Definitely. And I think that it’s right that you bring up humane values. I’ve been hearing that in the air recently, how workplaces have to transition from being in the age of industry to the age of the knowledge worker, which means being collaborative, relationship-driven, enabling, and supportive. What does humane mean to you, and what does prosperity mean for you?

Humane for me means treating each other in the way that we’d like to be treated ourselves.

We’re professional people. We go to college and we develop professional skills, we practice our profession, and we want to be free to do that. But we also want to be free to collaborate with our fellow professionals. We need to work together in teams. In fact, we want to work together in teams, to realise the kinds of challenges and projects that we take on. But we want to do that in teams that are happy to work together, not teams that are driven from above.

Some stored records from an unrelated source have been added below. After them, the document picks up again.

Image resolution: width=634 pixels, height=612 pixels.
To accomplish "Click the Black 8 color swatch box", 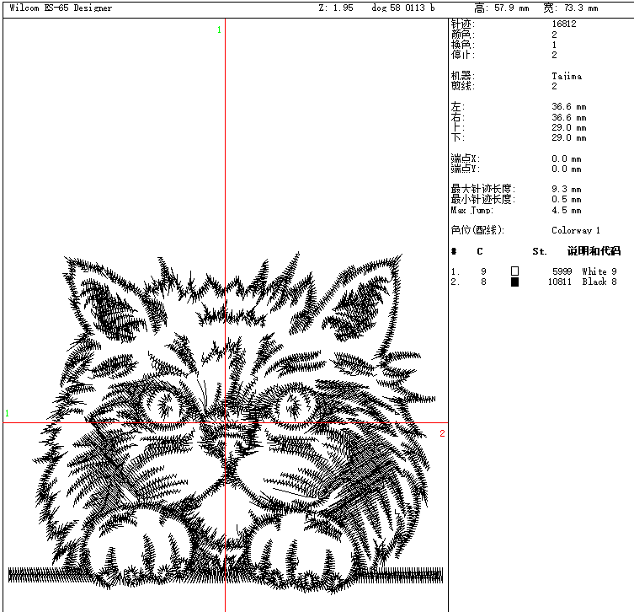I will point(514,282).
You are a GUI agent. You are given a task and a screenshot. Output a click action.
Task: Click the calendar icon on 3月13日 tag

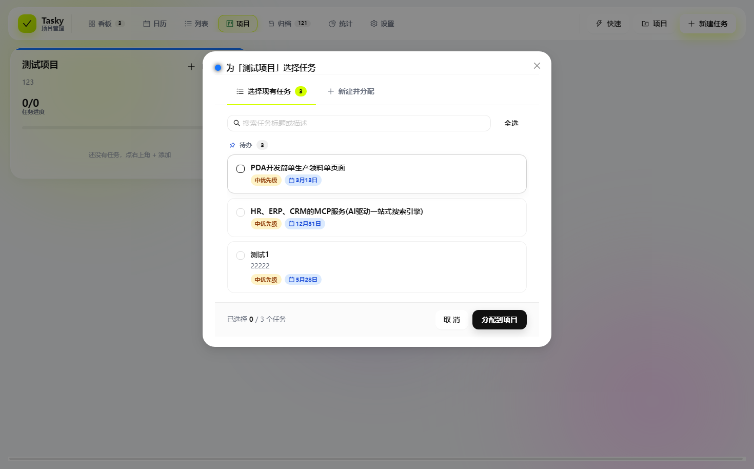pos(291,180)
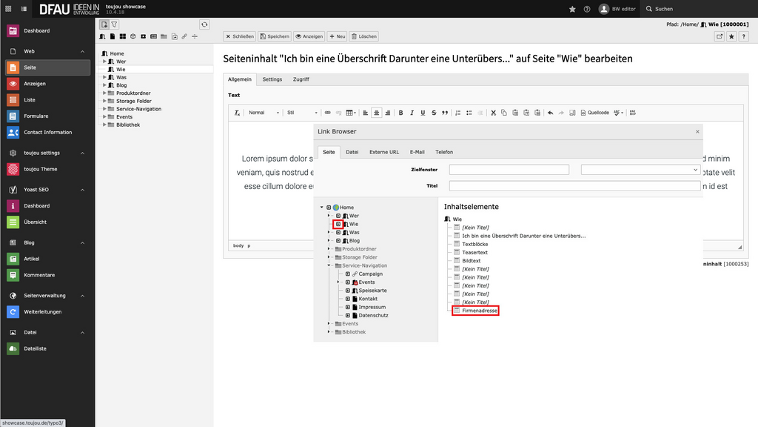Toggle center alignment in editor

(x=377, y=113)
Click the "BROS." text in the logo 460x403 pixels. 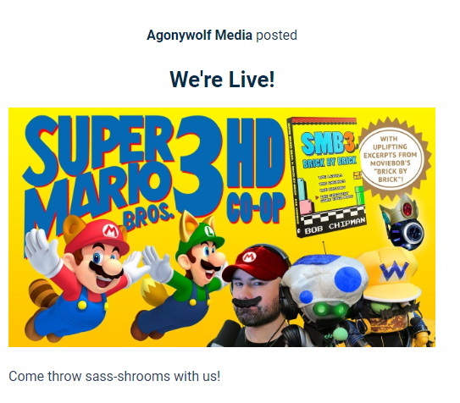(147, 218)
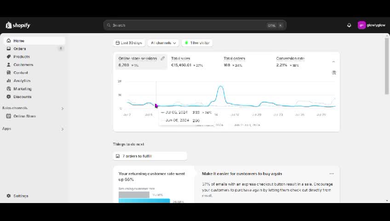Collapse the metrics card using the chevron
This screenshot has height=221, width=390.
pos(333,61)
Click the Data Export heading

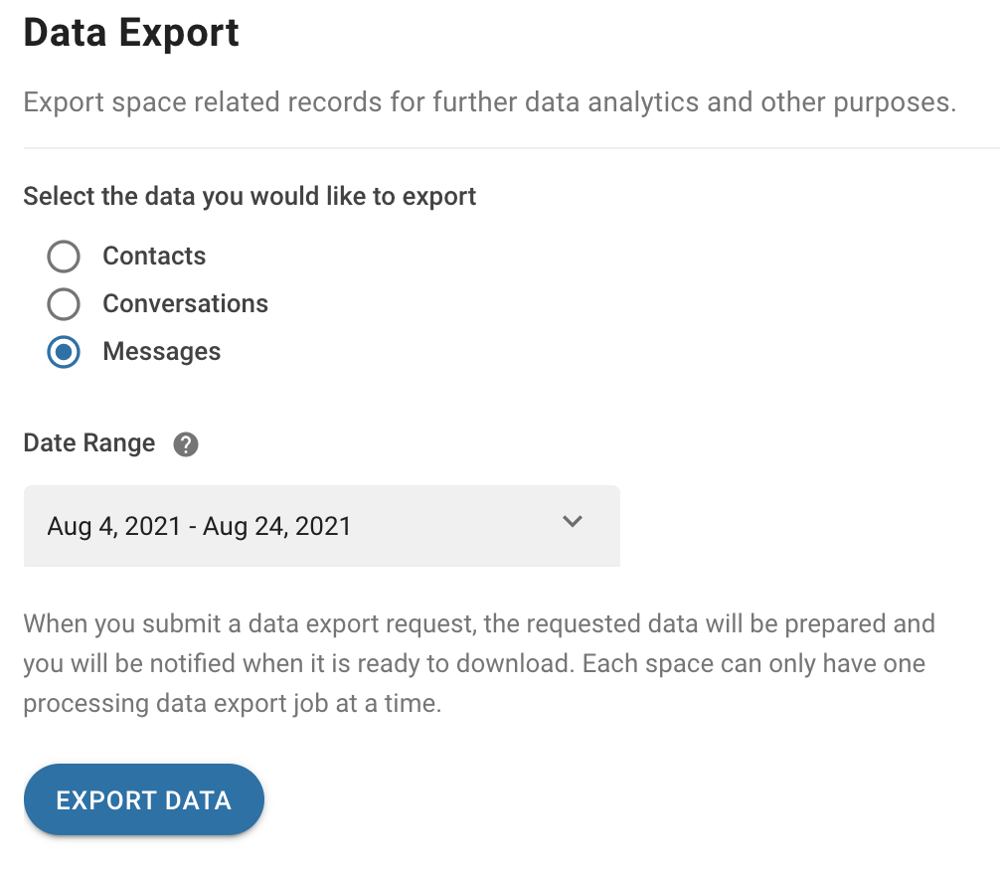point(131,34)
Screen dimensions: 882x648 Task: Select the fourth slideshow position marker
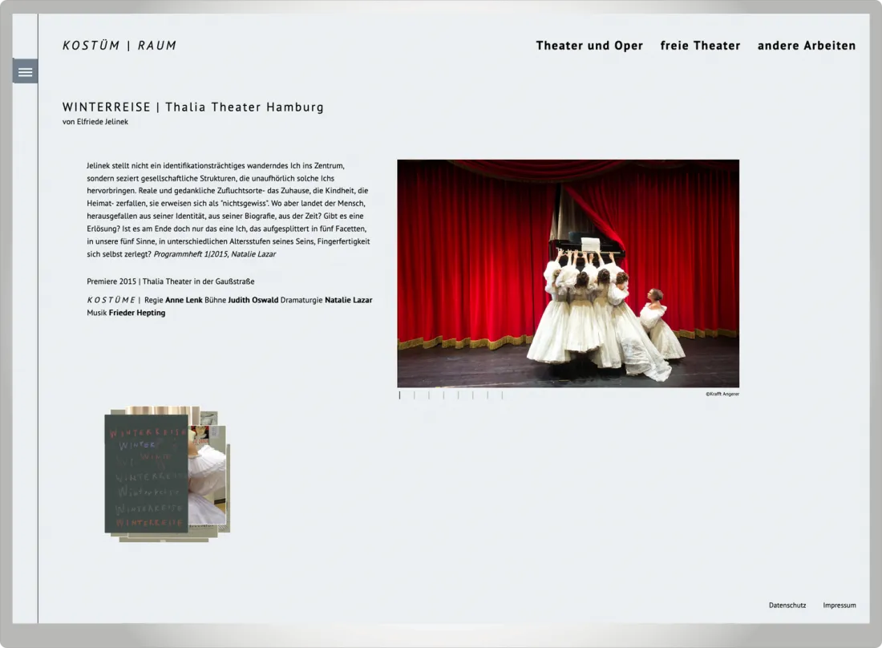tap(444, 395)
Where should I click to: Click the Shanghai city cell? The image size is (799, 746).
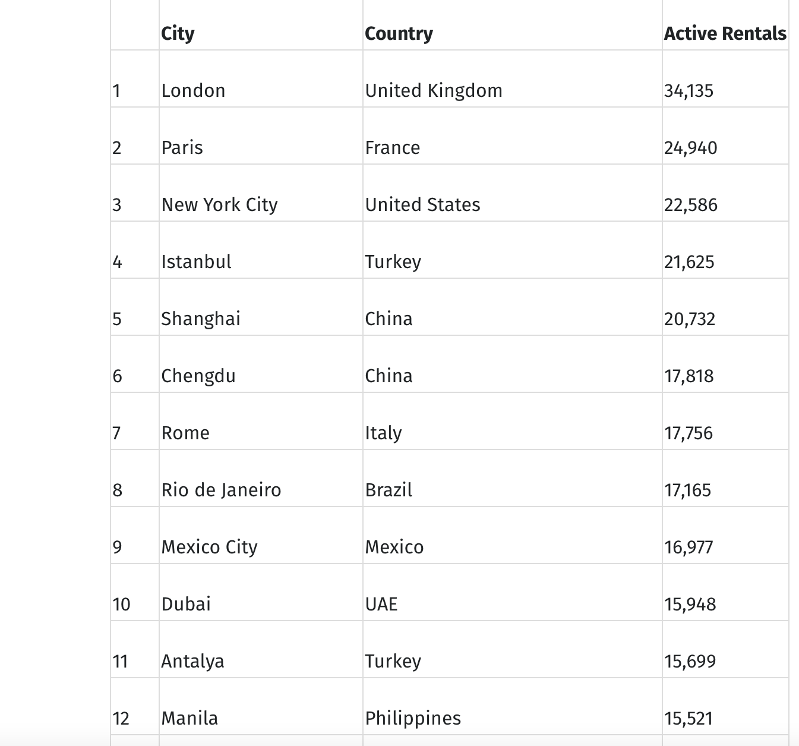(201, 319)
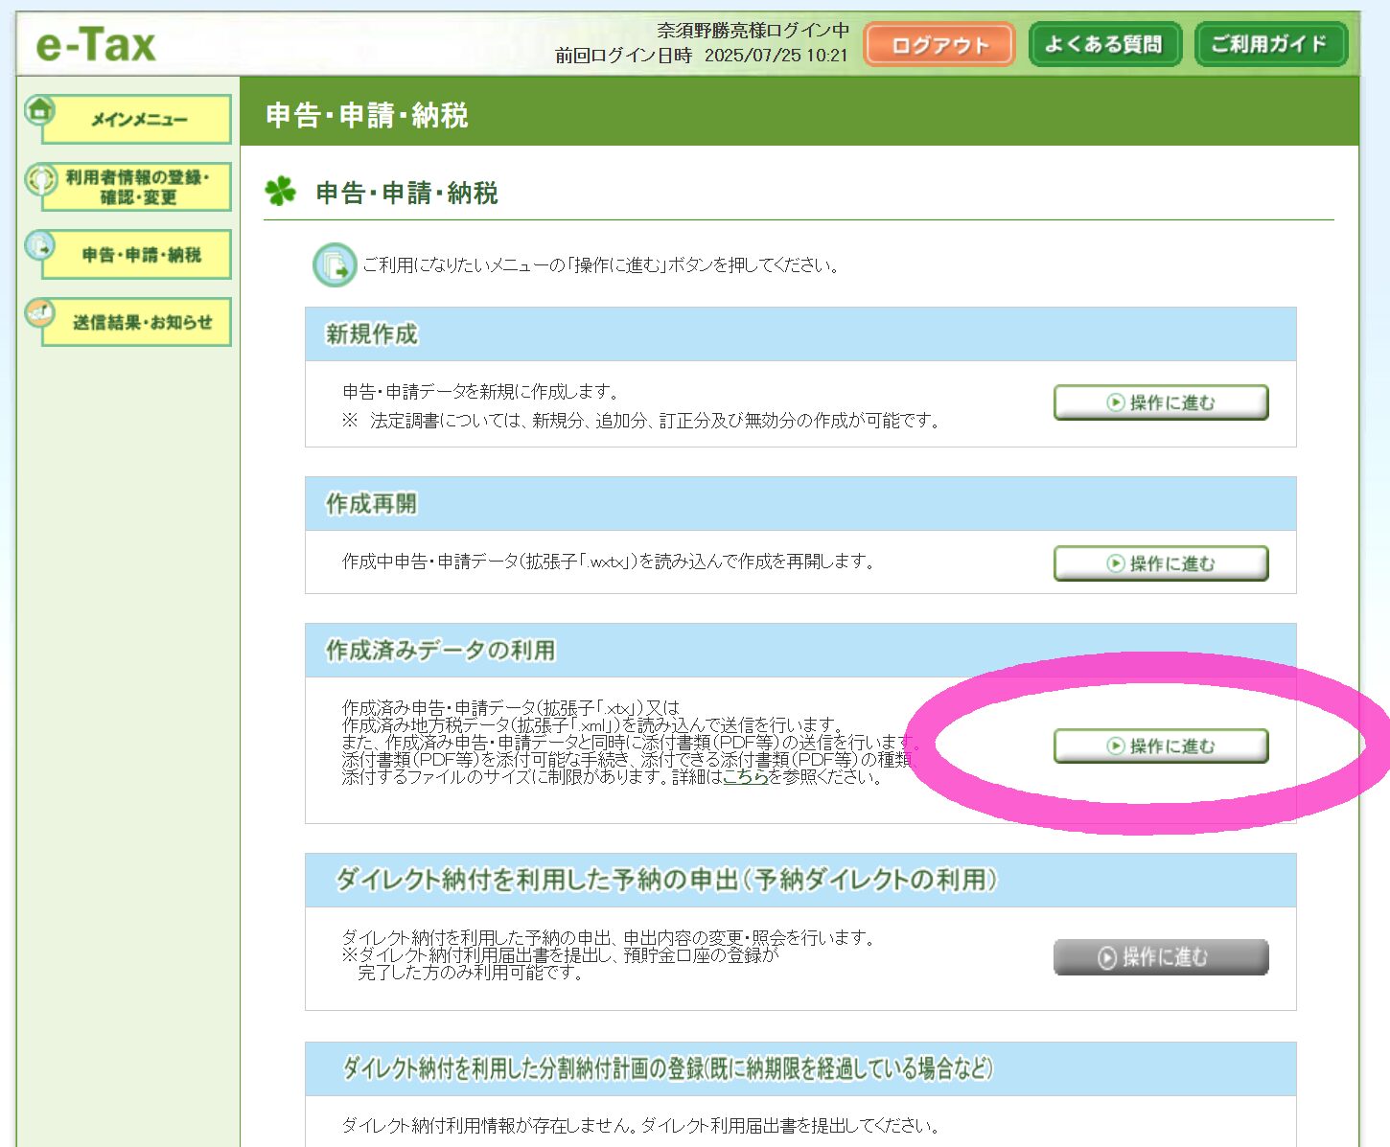Click the e-Tax logo
Screen dimensions: 1390x1147
(x=95, y=45)
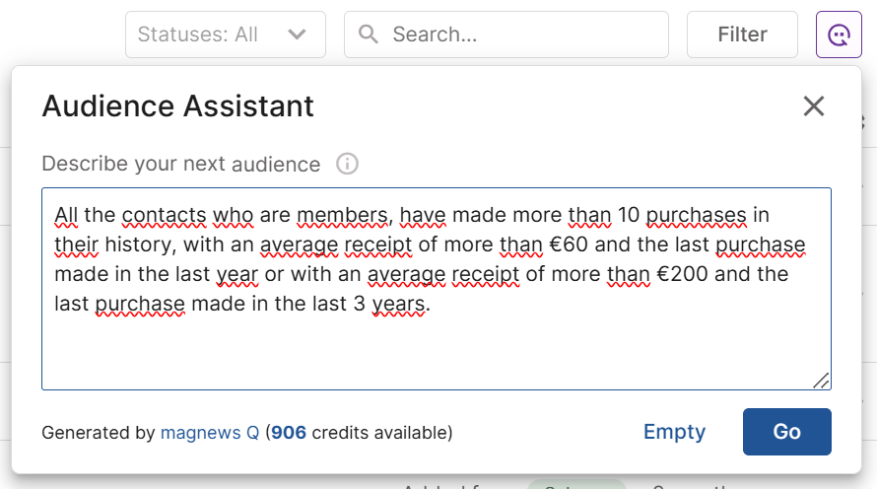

Humane also means looking out for our colleagues, treating them as friends, supporting those who might need a bit of support — particularly younger colleagues who we can help develop professionally, from time to time.

Hodkinson and collaborators in Nigeria discussing a WaterAid project in 2007

It doesn’t mean that we’re running a charity. We’re a professional business, and one of our values, which is just as important as the others, is reasonable prosperity. We’re practicing our profession, we’re getting paid to do that. We like to share the profit of our work — and in fact, I’d like there to be more profit, so that we could share it all. Actually, it’s within our grasp to double and even triple the amount of profit that we’re sharing, and that will be to the benefit of all of our colleagues. That would be amazing, wouldn’t it?

Reasonable prosperity for me would be, I guess, first of all, reasonable in the sense that it’s shared equitably among us. That doesn’t mean to say that the directors take the same profit share as the year-one graduates; that isn’t the way that it works. But equally, we don’t take 100 times what the graduates do. We’re not like some of the bigger firms who’ve got a small number of senior shareholders who might be getting paid very, very highly, and a whole lot of people who are getting paid modestly. You can have the comfort that the big bosses, quote unquote, are not running off with the profit. Our income profile is relatively flat, and I think that’s very important.

I think that also means, if you want to get rich, Arup is not a place for you to stay. And I think that’s fine too. I think we should have reasonable prosperity. We should be well paid in relation to other professional people working in other firms. And, in fact, because we do the best work, we should be able to make among the best profits, and share those among us. That’s the plan for me.